■ TEXTE FOURNI ■
↓↓↓
Le vase en bois est -il le nouveau pichet en céramique ? L'ébéniste est-il le nouvel artisan branché ? Cette semaine, le Futiloscope planche sur le sujet.
Mais c’est quoi cet alignement de petites merveilles ? Une collection de soliflores signé Oros Design, un duo de créateurs d’objets en bois installés dans le Sud de la France, qui édite et diffuse aussi les plats, corbeilles, serre-livres, bougeoirs…(il y a même des sacs à main !) d’autres artisans inspirés eux aussi par le frêne, l’érable ou le noyer …Beaucoup de leurs pièces sont présentes au pop-up Alma de la marque marseillaise Sessun (l'automne dernier, c'était au Bon Marché) Tandis que ce printemps, c’est l’ébéniste nantais Benjamin Fely, avec ses vases en bois brut retravaillés à la gouge, l’invité du Design Lab d’Habitat, la vitrine « jeunes designers » de l’enseigne. On creuse un peu ? C’est l’arbre qui cache la forêt ! Une nébuleuse d’artisans travaille aujourd’hui ce nouveau matériau-star. Et compte bien squatter sous peu vos tables basses et vos dessus de cheminée.
↑↑↑
■ ITEMS FOURNIS ■
↓↓↓
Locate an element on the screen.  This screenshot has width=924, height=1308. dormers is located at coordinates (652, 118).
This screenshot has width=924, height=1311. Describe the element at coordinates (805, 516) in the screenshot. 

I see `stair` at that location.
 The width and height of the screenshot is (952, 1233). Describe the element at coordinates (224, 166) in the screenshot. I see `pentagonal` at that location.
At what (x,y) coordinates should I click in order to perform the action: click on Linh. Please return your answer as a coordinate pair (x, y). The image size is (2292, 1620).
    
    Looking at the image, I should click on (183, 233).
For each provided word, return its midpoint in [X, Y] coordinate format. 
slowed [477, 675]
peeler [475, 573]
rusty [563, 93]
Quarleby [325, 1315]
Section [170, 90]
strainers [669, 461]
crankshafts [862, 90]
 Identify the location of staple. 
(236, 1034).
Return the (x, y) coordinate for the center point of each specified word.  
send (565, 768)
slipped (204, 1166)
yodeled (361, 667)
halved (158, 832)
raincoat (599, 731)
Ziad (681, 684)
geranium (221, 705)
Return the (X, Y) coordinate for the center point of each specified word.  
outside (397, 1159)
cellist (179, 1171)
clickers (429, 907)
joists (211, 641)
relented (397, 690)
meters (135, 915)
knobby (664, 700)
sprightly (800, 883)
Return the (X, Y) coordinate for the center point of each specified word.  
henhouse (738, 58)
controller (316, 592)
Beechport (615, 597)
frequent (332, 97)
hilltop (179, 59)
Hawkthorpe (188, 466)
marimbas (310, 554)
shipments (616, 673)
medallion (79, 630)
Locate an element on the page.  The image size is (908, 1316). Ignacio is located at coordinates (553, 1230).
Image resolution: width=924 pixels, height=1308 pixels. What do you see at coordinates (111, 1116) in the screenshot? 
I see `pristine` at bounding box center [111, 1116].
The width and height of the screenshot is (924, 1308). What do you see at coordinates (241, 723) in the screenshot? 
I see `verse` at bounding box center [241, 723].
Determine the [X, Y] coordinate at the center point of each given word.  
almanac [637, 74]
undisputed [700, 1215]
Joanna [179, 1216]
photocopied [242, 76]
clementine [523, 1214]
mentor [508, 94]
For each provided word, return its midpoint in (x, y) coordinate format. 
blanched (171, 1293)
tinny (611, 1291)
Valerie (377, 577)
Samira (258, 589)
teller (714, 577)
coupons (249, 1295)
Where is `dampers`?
↑↑↑
■ TÂCHE DEMANDÉE 1 ■
Réécrivez sous forme de liste le paragraphe du texte fourni qui commence par « Mais c’est quoi cet alignement », en conservant ses faits principaux.
■ TÂCHE DEMANDÉE 2 ■
D’après le texte fourni, comment s’appelle la vitrine « jeunes designers » de l’enseigne Habitat ?
■ TÂCHE DEMANDÉE 3 ■
Résumez le texte fourni en deux phrases.

■ RÉPONSE À LA TÂCHE 1 ■
- Oros Design, duo de créateurs d’objets en bois installés dans le Sud de la France, signe une collection de soliflores.
- Le duo édite et diffuse aussi les plats, corbeilles, serre-livres, bougeoirs et même sacs à main d’autres artisans inspirés par le frêne, l’érable ou le noyer.
- Beaucoup de leurs pièces sont présentes au pop-up Alma de la marque marseillaise Sessun. L’automne dernier, elles étaient au Bon Marché.
- Ce printemps, l’ébéniste nantais Benjamin Fely est l’invité du Design Lab d’Habitat, la vitrine « jeunes designers » de l’enseigne. Il y présente ses vases en bois brut retravaillés à la gouge.
- Une nébuleuse d’artisans travaille aujourd’hui le bois, ce nouveau matériau-star, et compte gagner sous peu les tables basses et les dessus de cheminée.

■ RÉPONSE À LA TÂCHE 2 ■
Le Design Lab.

■ RÉPONSE À LA TÂCHE 3 ■
Le Futiloscope se demande si le vase en bois devient le nouveau pichet en céramique. Il cite le duo Oros Design, présent au pop-up Alma de Sessun, et l’ébéniste nantais Benjamin Fely, invité du Design Lab d’Habitat, parmi une nébuleuse d’artisans qui travaillent aujourd’hui ce nouveau matériau-star.